10所得税法・地方税法(住民税) 把握推奨
給与計算・年末調整を担う事務職員にとって、所得税法と地方税法の基礎知識は実務直結の知識です。所得税法では、源泉徴収の仕組み・扶養控除・各種所得控除・年末調整の手続きが規定されています。地方税法では住民税の特別徴収(会社が給与から天引きして市区町村に納付する仕組み)の根拠があります。
毎年の税制改正(扶養控除の見直し・新たな控除の追加など)は、年末調整の手続きに直接影響します。そのため、国税庁の「年末調整のしかた」を毎年確認する習慣が必要です。
法律知識を身につける3つの方法
「10個も法律を覚えなければいけないのか」と感じた方もいるかもしれません。しかし、すべてを暗記する必要はありません。
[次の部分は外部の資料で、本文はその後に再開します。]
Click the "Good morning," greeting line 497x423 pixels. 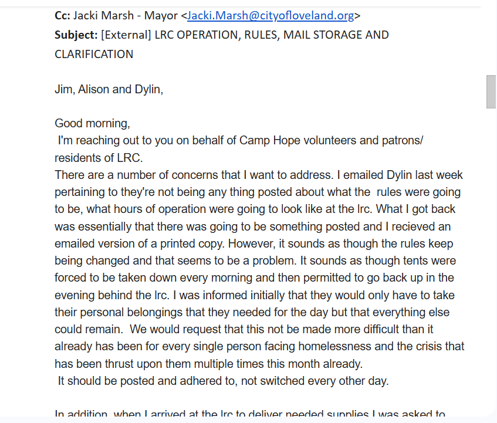tap(92, 123)
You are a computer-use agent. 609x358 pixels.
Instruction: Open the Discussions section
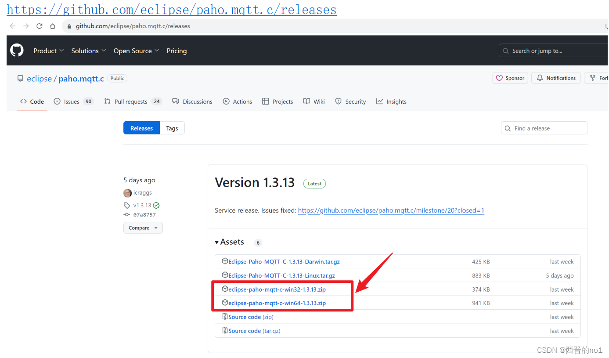(x=192, y=101)
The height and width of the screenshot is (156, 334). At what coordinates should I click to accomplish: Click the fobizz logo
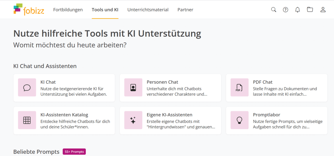point(28,9)
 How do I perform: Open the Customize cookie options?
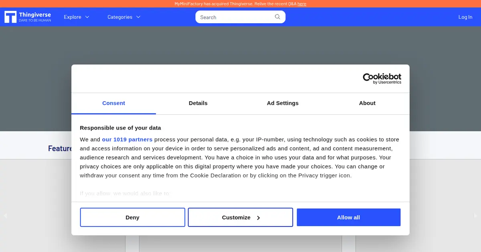pos(241,218)
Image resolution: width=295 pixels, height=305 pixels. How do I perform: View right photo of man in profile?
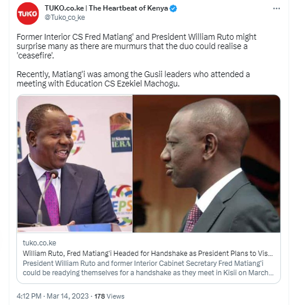(207, 164)
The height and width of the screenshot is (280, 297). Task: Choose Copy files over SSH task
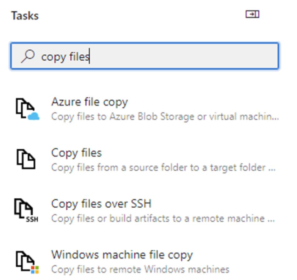101,204
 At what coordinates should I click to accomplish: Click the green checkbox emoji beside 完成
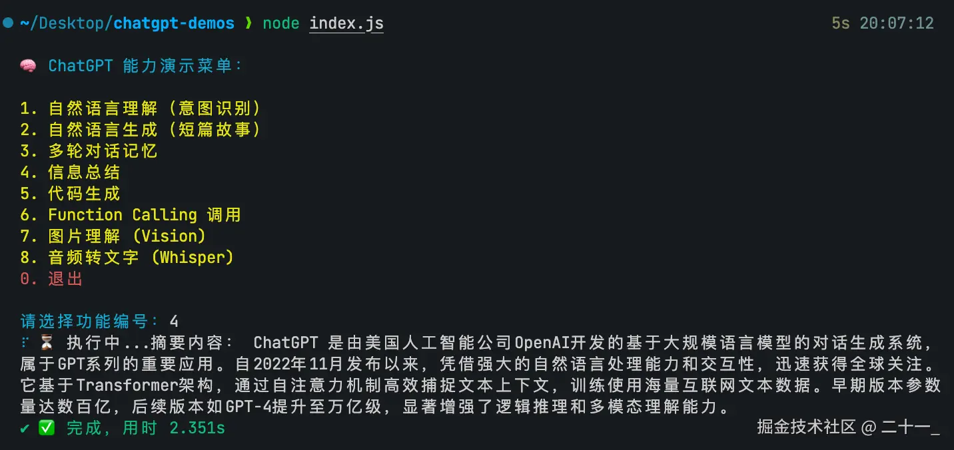click(47, 428)
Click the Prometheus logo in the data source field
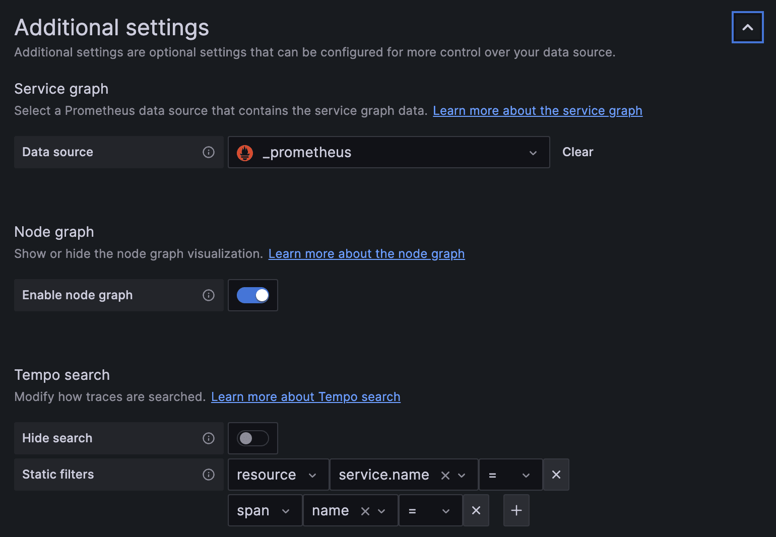 pos(245,152)
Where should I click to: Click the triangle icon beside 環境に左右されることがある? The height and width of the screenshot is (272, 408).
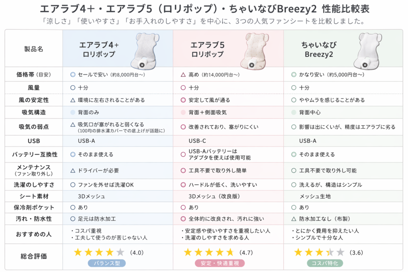point(73,100)
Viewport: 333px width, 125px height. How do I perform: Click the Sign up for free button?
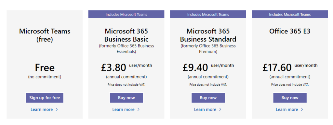(x=45, y=98)
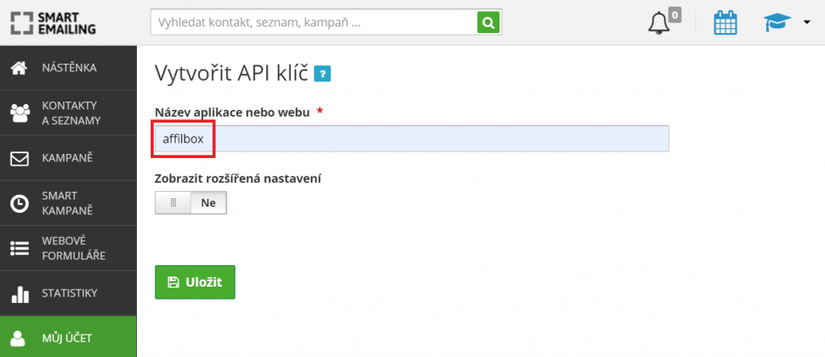Expand the dropdown arrow beside graduation cap
Image resolution: width=825 pixels, height=357 pixels.
click(x=806, y=23)
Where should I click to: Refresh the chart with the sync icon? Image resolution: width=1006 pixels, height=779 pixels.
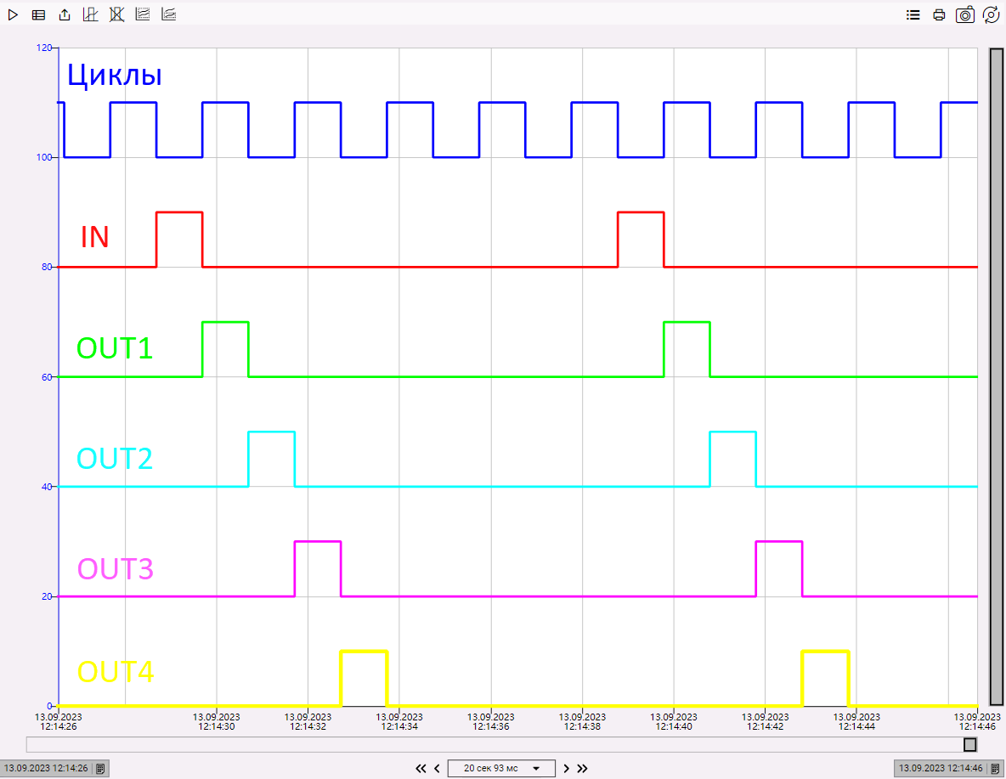coord(991,14)
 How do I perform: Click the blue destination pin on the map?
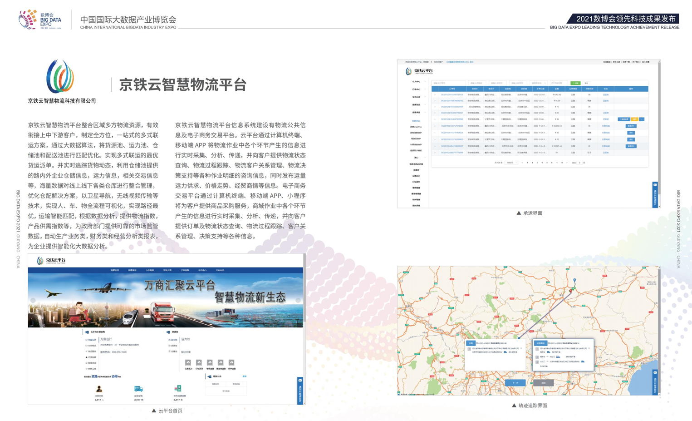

大切なのは「どんな法律があるかを知っていること」と「何か疑問が生じたときに調べられること」です。
| 方法 | 内容 | おすすめ度 |
|---|---|---|
| 実務で疑問が出たら調べる | 「なぜこの手続きをするのか?」という疑問が出るたびに根拠法を調べる習慣。最も記憶に定着する方法 | ◎ 最もおすすめ |
| 学校事務員向けの研修に参加する | 都道府県の私学協会・学校法人関係団体が主催する研修は、実務に即した法律解説が多い | ○ 体系的に学べる |
| 専門書・テキストで体系的に学ぶ | 「学校事務の法律・制度ハンドブック」などの実務書で体系的に把握する | ○ 全体像の把握に有効 |
まとめ:法律知識は「守るため」ではなく「仕事を正確にするため」のもの
- 学校教育法・私立学校法 ─ 学籍管理・学校法人運営の根拠。令和7年私学法改正の内容は必ず把握する
- 個人情報保護法 ─ 生徒・保護者・職員の情報を扱うすべての業務に関係する。漏洩は絶対に許されない
- 労働基準法・私学共済法 ─ 給与計算・勤怠管理・社会保険手続きの土台
- 学校法人会計基準 ─ 一般企業会計とは異なる独自ルール。経理経験者も学び直しが必要
- 就学支援金制度・消防法・育休法・税法 ─ 業務に応じて深く知っておく必要がある制度群
- 法律知識は「暗記」より「調べ方を知ること」 ─ 疑問が出たら根拠法を調べる習慣が実務力を高める
法律知識は「難しいもの」と敬遠されがちですが、実務の場面で「なぜこうするのか」の根拠を知ることで、仕事の正確さと判断力が格段に上がります。すべてを一度に覚える必要はありません。まず今の自分の業務に関係する法律から、少しずつ理解を深めていきましょう。